Celine doesn’t comment when it takes me three tries to get into our parking space because I want to be perfectly central. But when I switch off the engine and open my door…she pipes up. “Where are you going?”
I turn to find her eyeing me with alarm, her arms crossed over her chest. “What,” I say incredulously, “you want me to wait in the car?”
“That was the plan, yes.”
“What do you think this is, Driving Miss Daisy?”
“Oh, get a grip, Bradley,” she mutters, as if I’m being unreasonable, and slips out, heading toward the hotel.
I lock up and follow.
“You’re not even interested in the meeting,” she says briskly.
“I’d be bored in the car!”
“God forbid, you absolute five-year-old. You don’t know how to entertain yourself?”
“Do you enjoy pissing me off?” I ask. “Would you consider it, like, a hobby?” This week is the most time we’ve spent together in the last four years, and if I didn’t know any better, I’d think there was a zing of satisfaction beneath all her dry insults.
The worst part is, I’m starting to think I feel that same zing. Which is ridiculous because I’m a nice person! I don’t enjoy snapping at Celine. It just…happens. This girl would provoke the Pope.
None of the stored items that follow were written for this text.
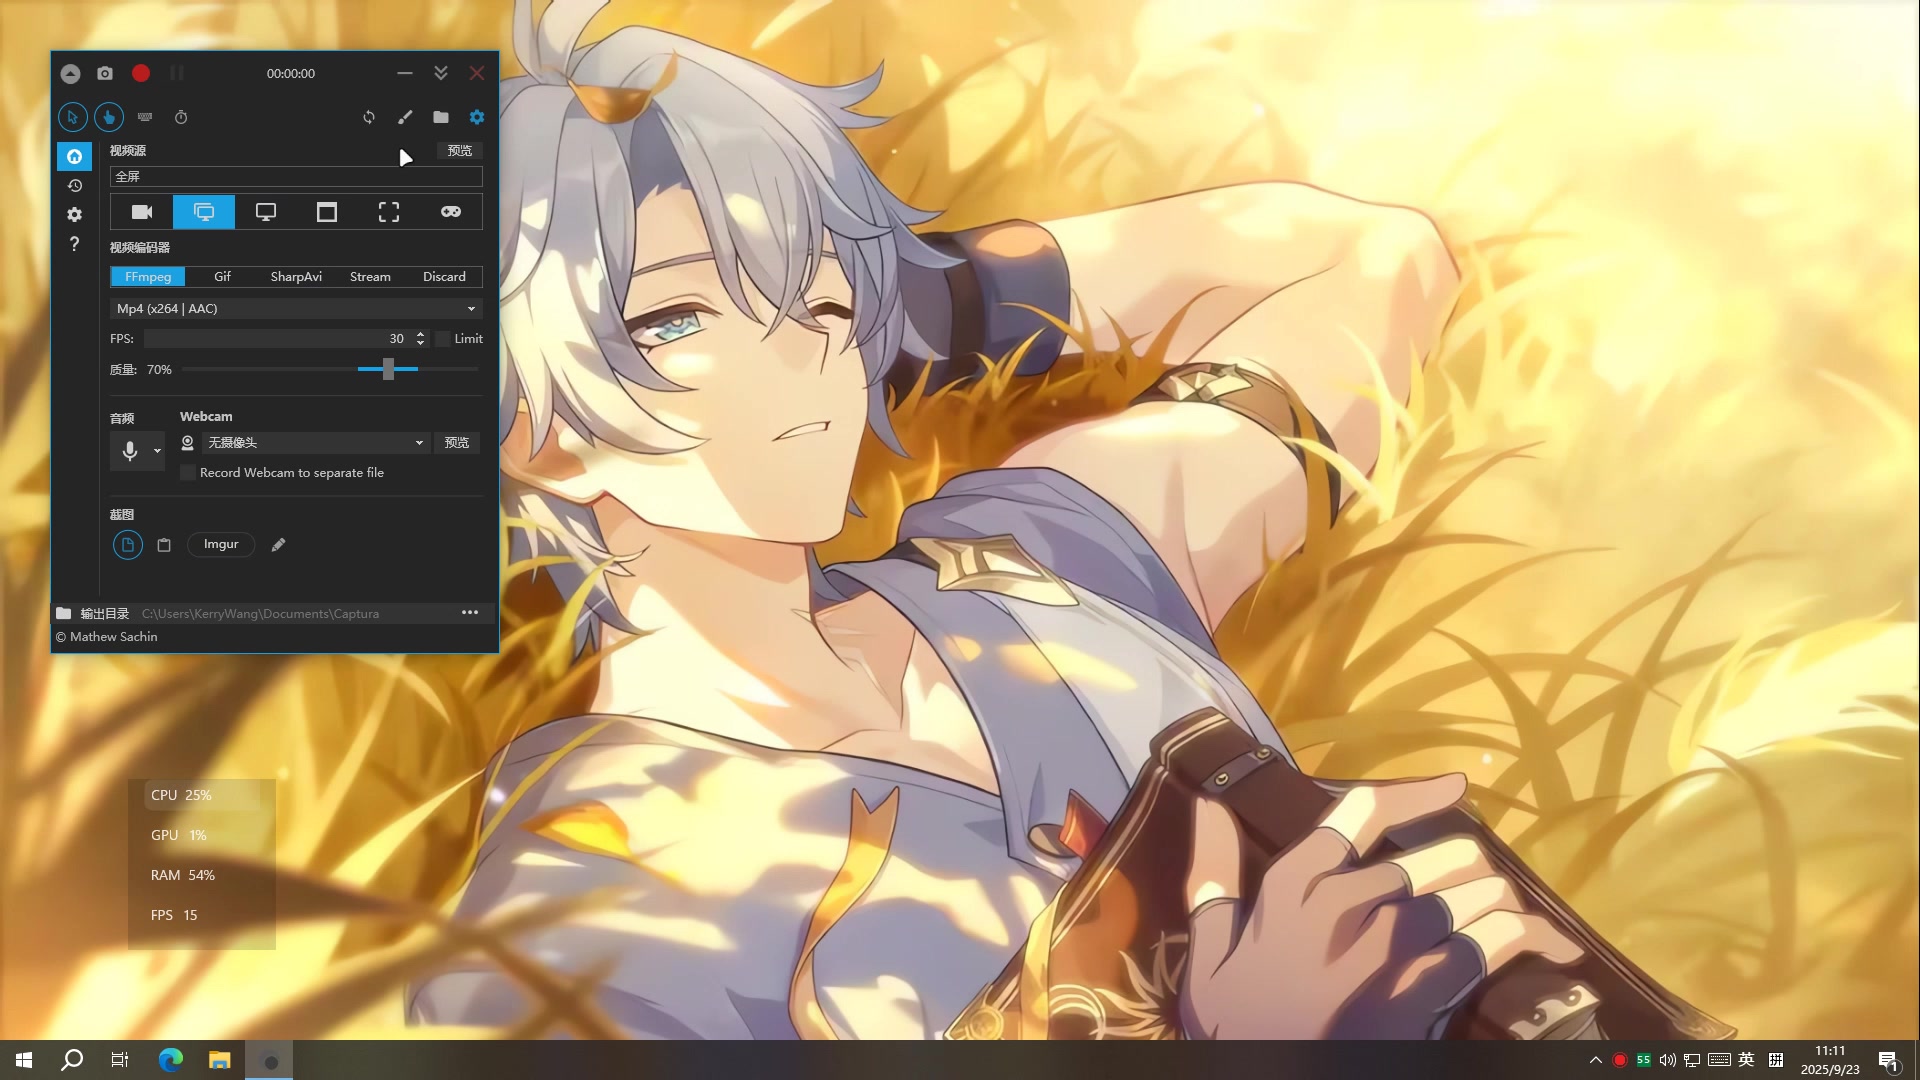
Task: Open the recent history sidebar icon
Action: pos(74,186)
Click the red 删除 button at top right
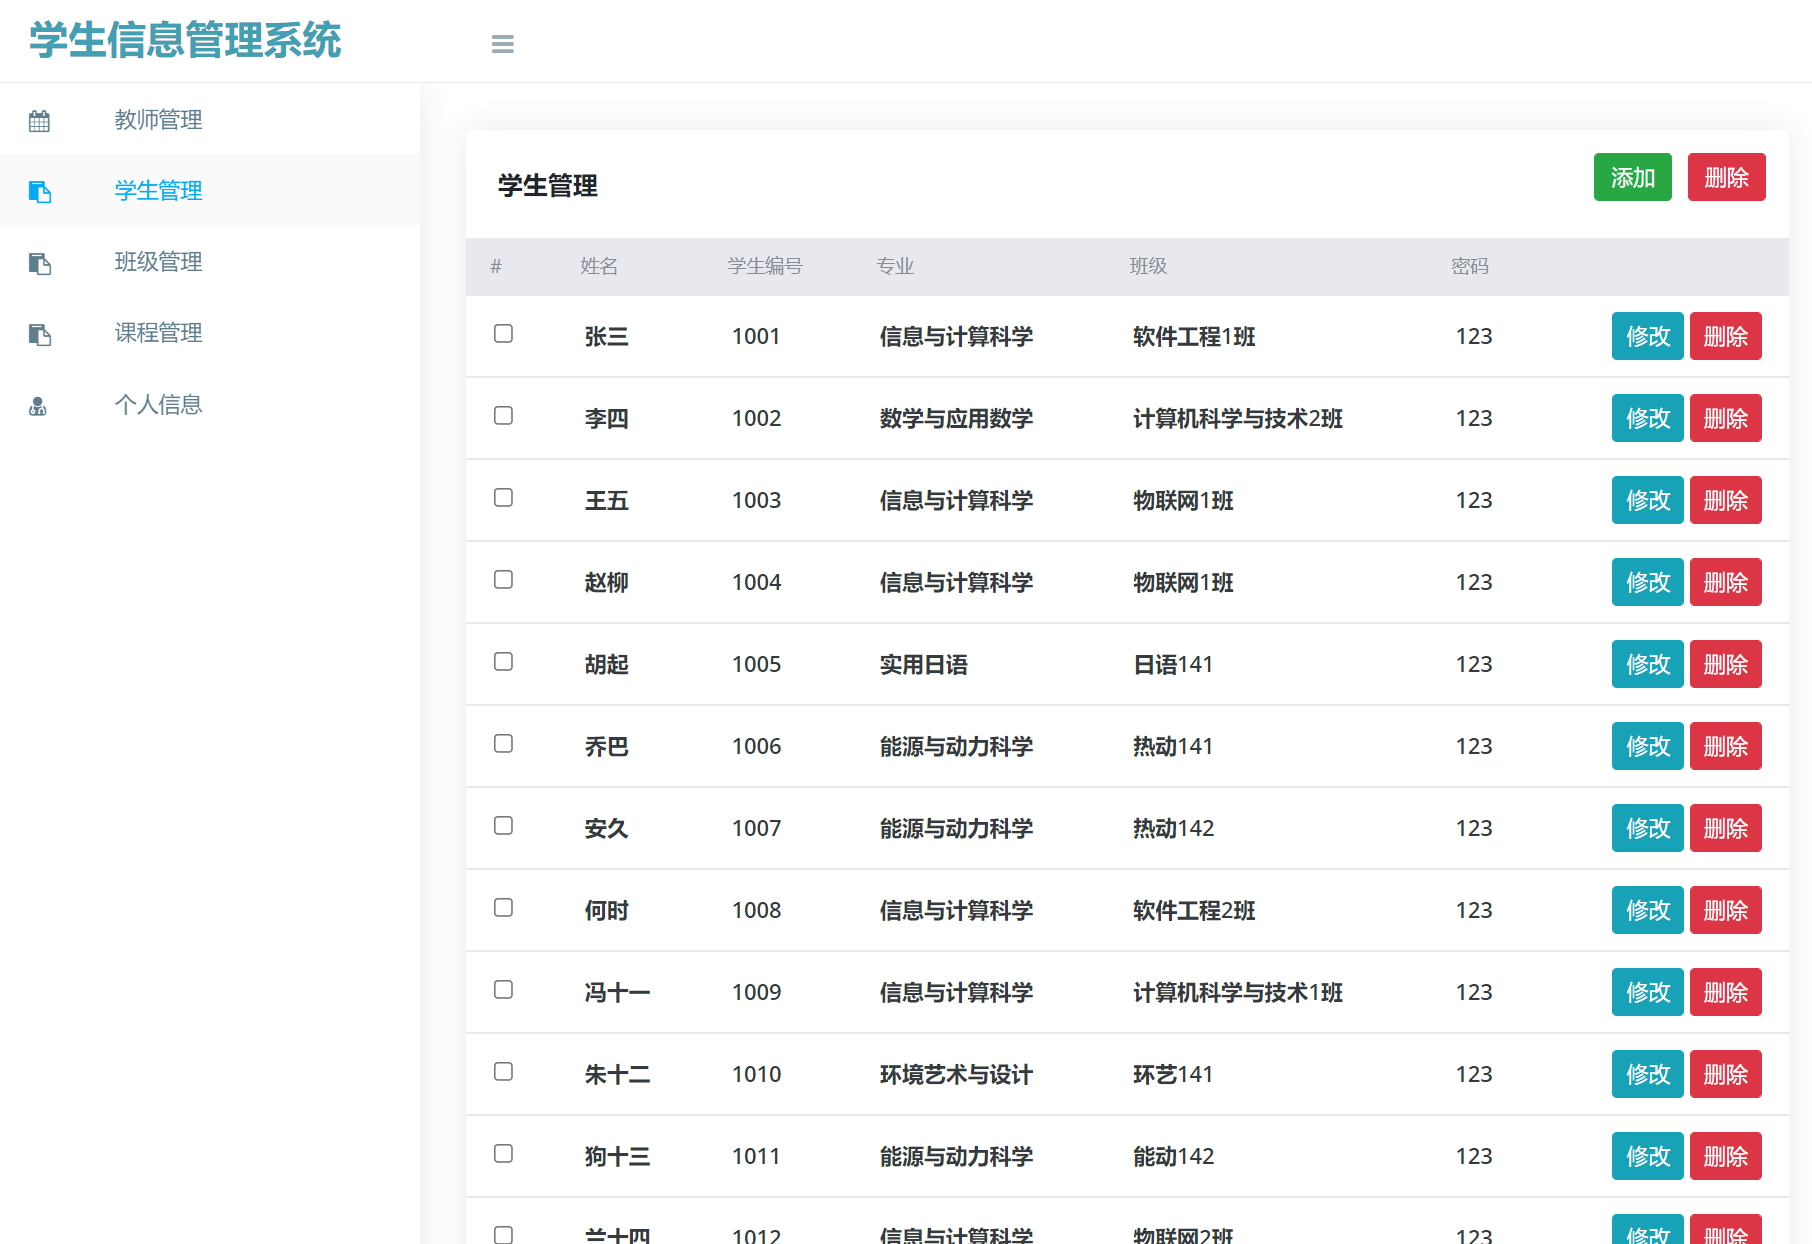 coord(1726,176)
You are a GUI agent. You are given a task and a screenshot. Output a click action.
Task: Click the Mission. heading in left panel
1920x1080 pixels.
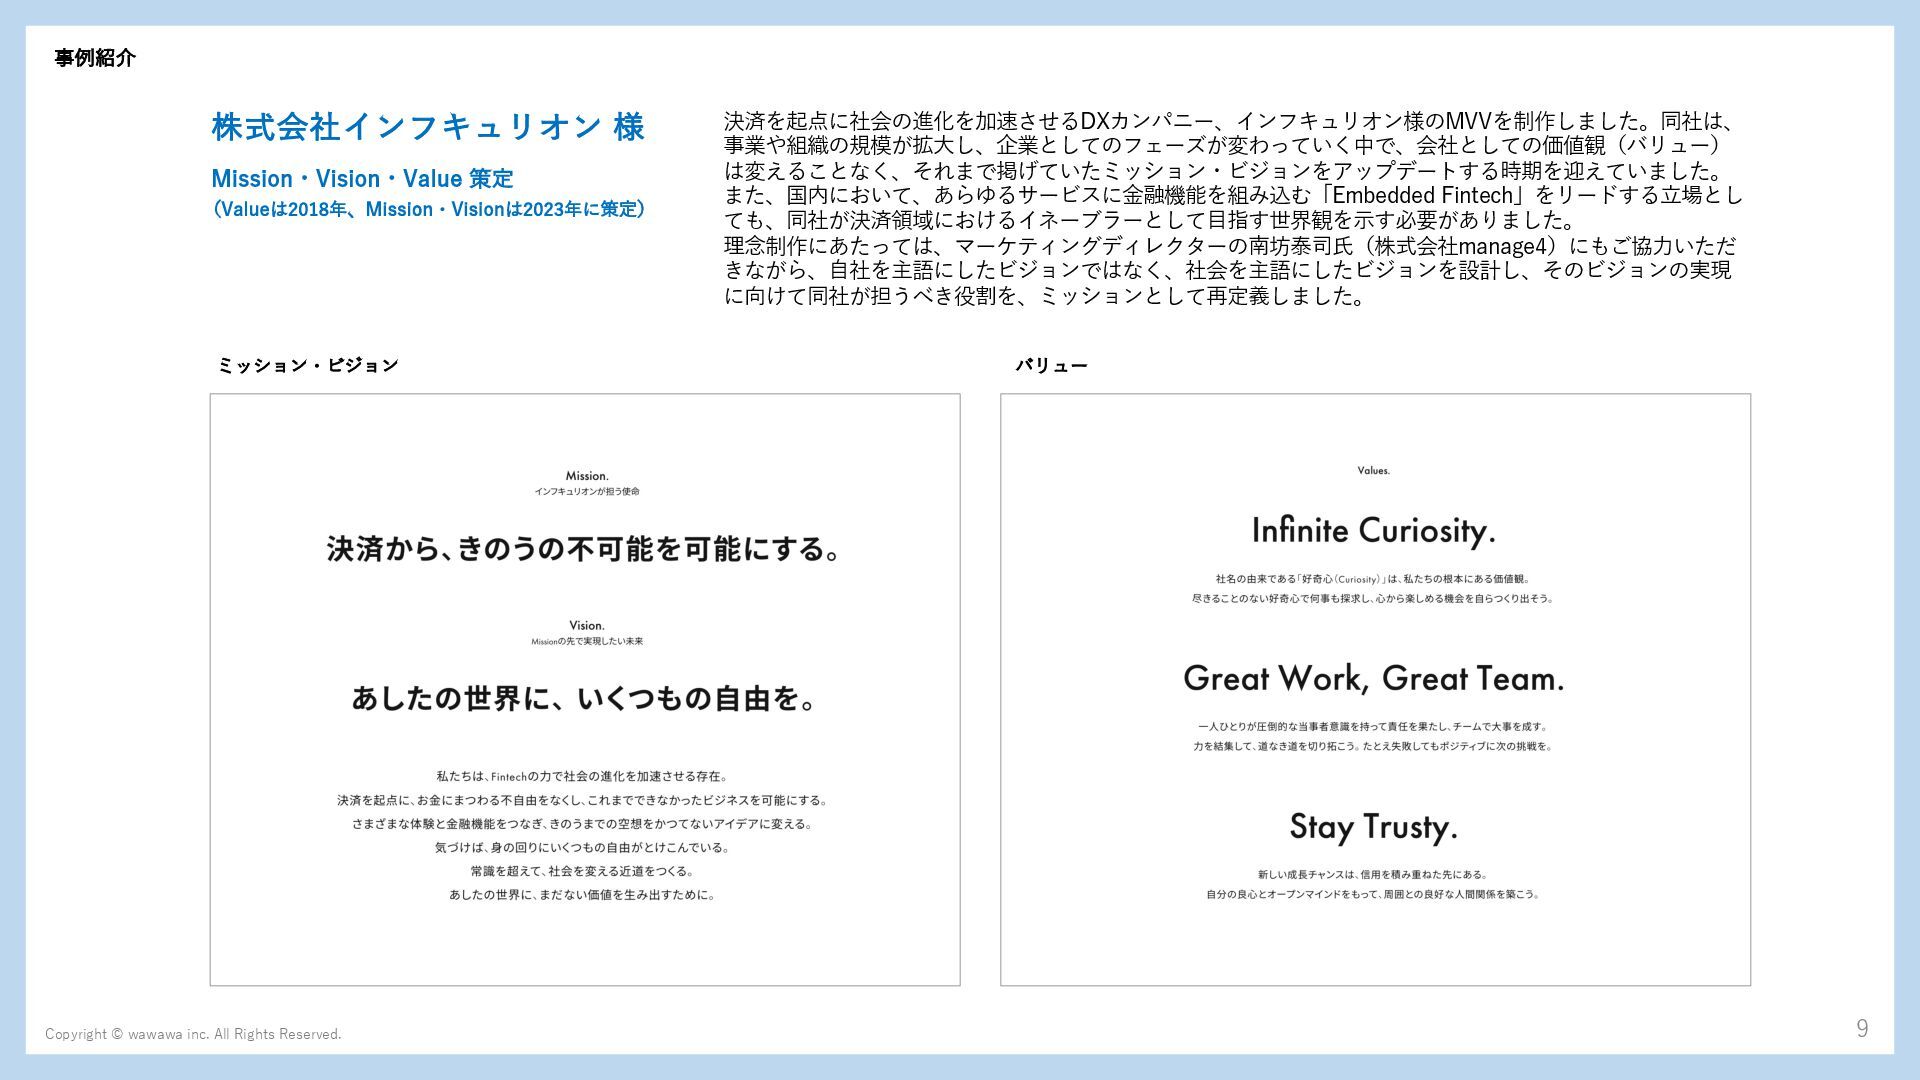point(587,476)
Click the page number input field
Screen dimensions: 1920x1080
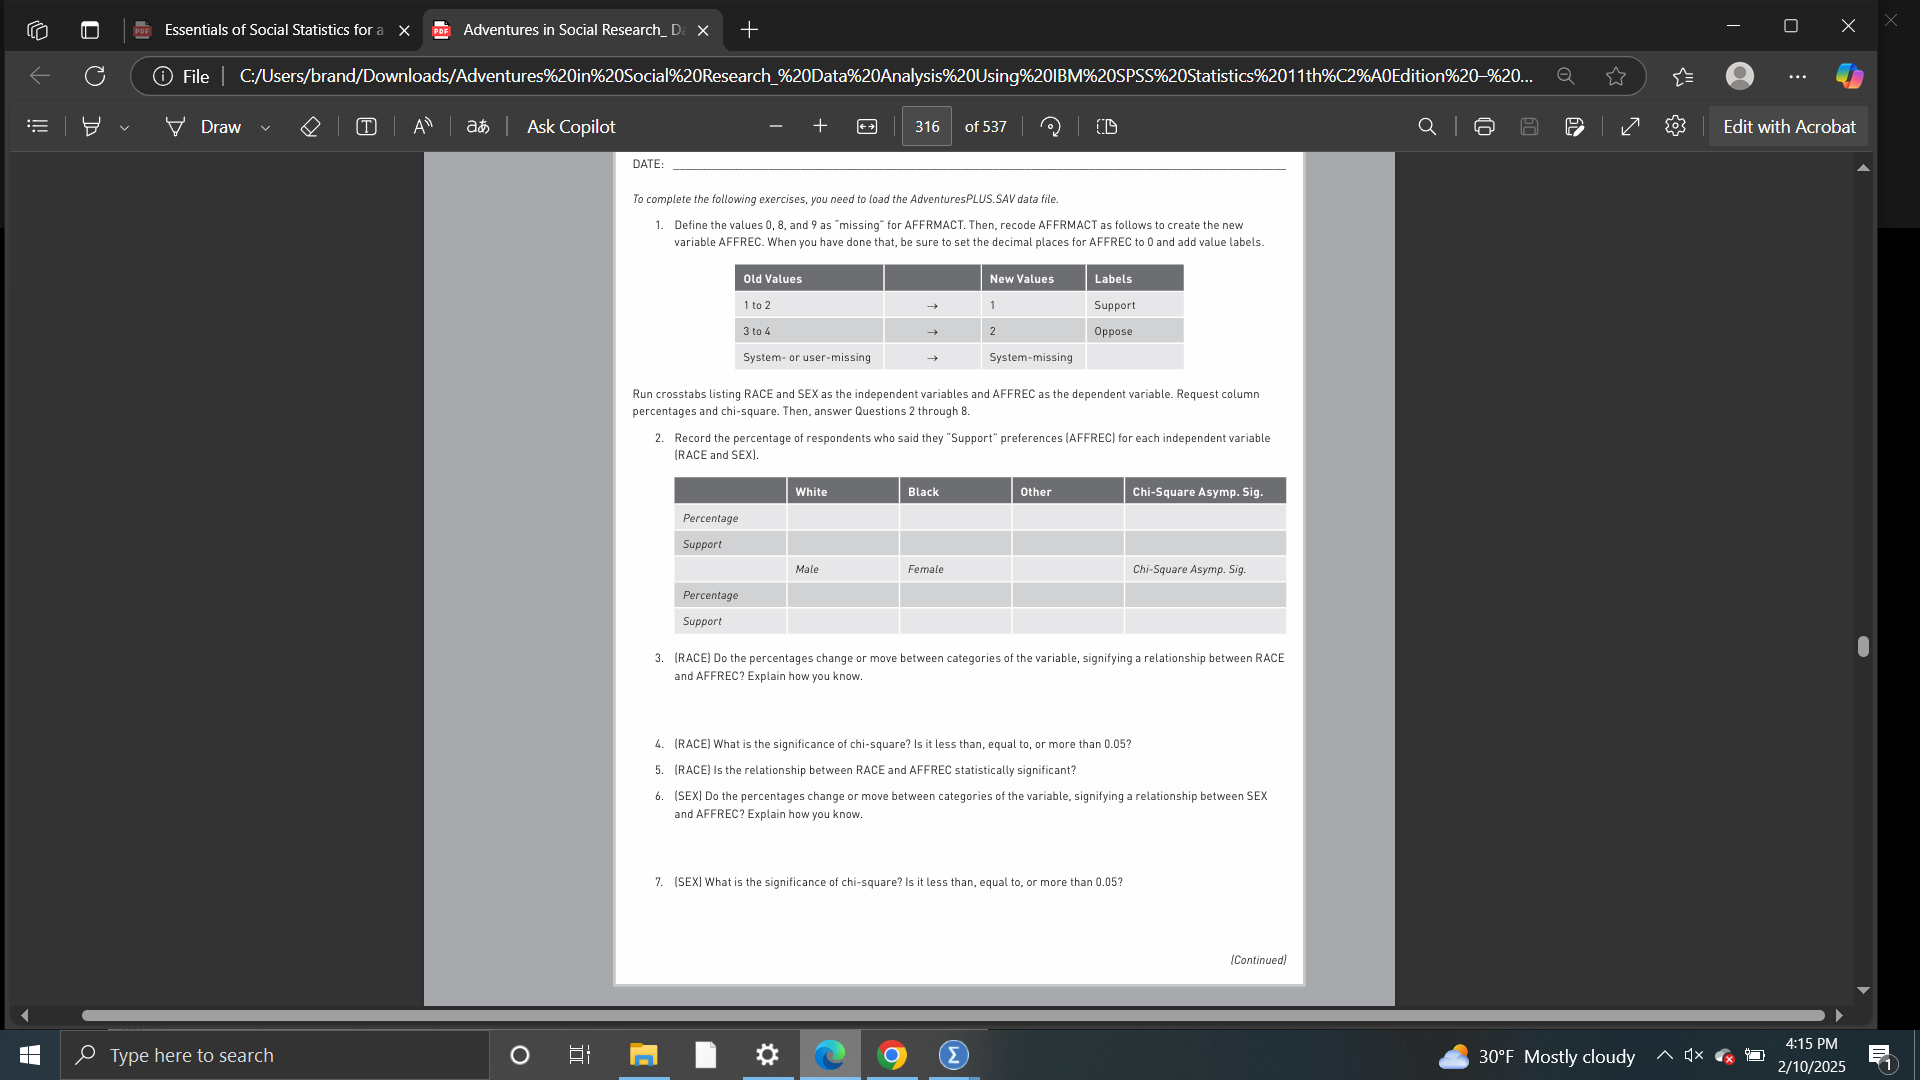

“Don’t flatter yourself. You are not nearly interesting enough to be a hobby,” she says with this scathing hint of amusement, and I find myself making a mental note of that exact tone so I can replicate it next time I tell her—
Wait. No. Arguing with Celine is not a competitive sport. Instead, I focus on my surroundings as we move through the hotel. This place—the Sherwood—has pillars of gleaming, unsmudged glass, and puffy brown chairs all over the lobby, and tropical-looking flowers stuck in posh gold vases everywhere. The signs directing us to a conference hall where Katharine Breakspeare will be speaking are subtle but clear.
We’re ten minutes early—that’s kind of my thing—but there’s a healthy trickle of teenagers heading in the same direction as us, and I find myself scoping them out. Most people are easy to categorize as private school kids with plummy accents and designer clothes, or grim-faced loners with color-coded binders (aka Celine’s people), or sporty types with confident grins and rain-soaked hoodies. What’s interesting about this group is the varied mix.